BANKS’ LENDING to small businesses and consumers are seen causing an uptick in soured loans amid the coronavirus crisis, S&P Global Ratings said.
“We expect the consumer and micro, small and midsize enterprises (MSME) portfolios to contribute to higher NPLs in the coming quarters. Support measures from the government and the central bank should reduce the risk of defaults,” S&P analyst Nikita Anand said in a note sent to reporters on Friday.
Bangko Sentral ng Pilipinas (BSP) Governor Benjamin E. Diokno said Thursday that the NPL ratio of banks inched up to 2.3% as of April from 2.2% as of March and 2% as of December 2019. Mr. Diokno noted lenders are currently assessing their portfolios after lockdown measures in the country were eased.

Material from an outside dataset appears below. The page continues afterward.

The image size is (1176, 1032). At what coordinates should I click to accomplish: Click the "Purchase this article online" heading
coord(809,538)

BSP Managing Director for Policy and Specialized Supervision Lyn I. Javier said they do not expect bad loans to rise to significant levels.
Latest data from the BSP showed total loans of the banking system increased by 7.8% to P11 trillion as of end-April when restrictions were imposed to prevent the virus spread.

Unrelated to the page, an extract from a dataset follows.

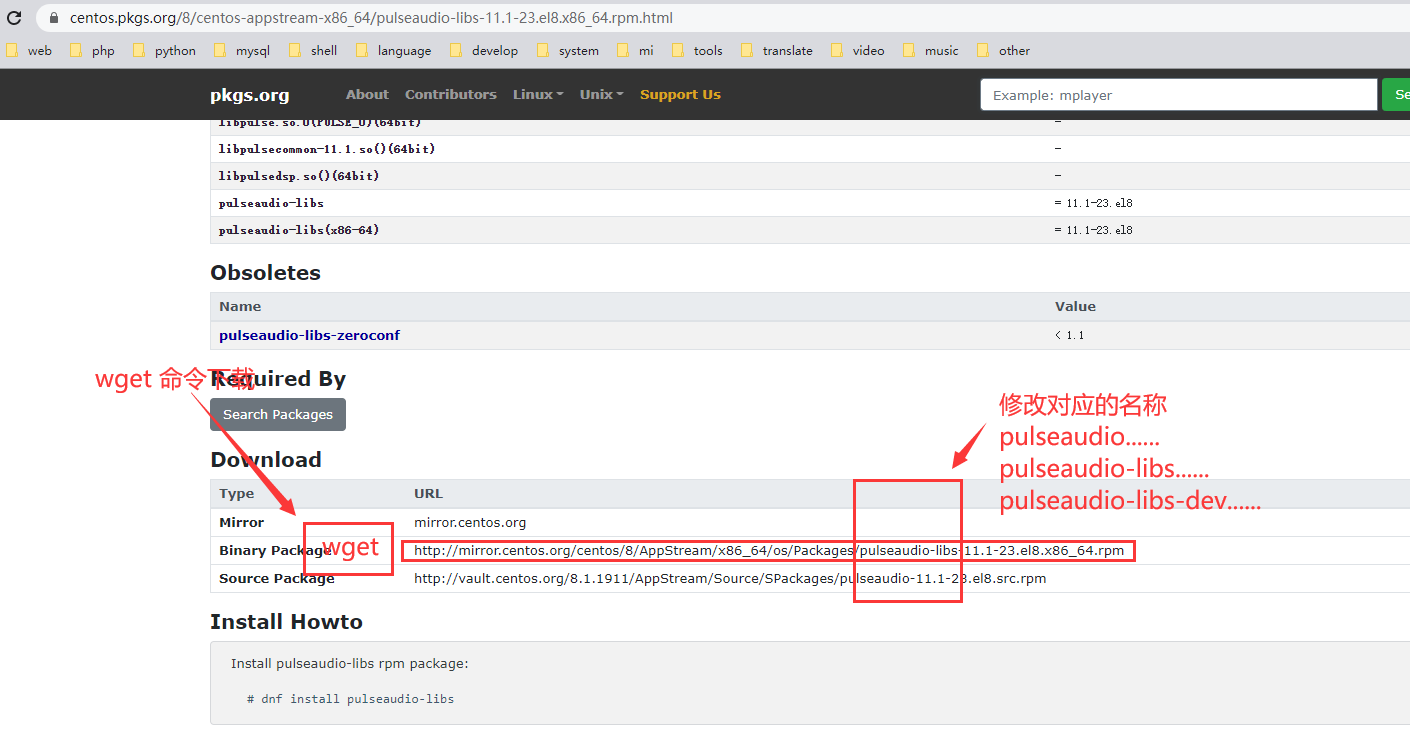Open the About page
Screen dimensions: 1410x739
[367, 94]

Ms. Anand said heightened credit risks from the MSME and consumer loan sector may be felt more by smaller banks.
“Rural and thrift banks could see higher capital impact because they have higher exposure to consumers and SMEs. However, at 1% and 6% respectively, their share in the banking sector’s assets is small and limits contagion impact,” she said.
The government is providing support for embattled firms through wage subsidies. The Accelerated Recovery and Investments Stimulus for the Economy (ARISE) bill, which was left pending before the Congress adjourned, allocated P10 billion assistance to MSMEs as well as P25 billion worth of loans for the sector.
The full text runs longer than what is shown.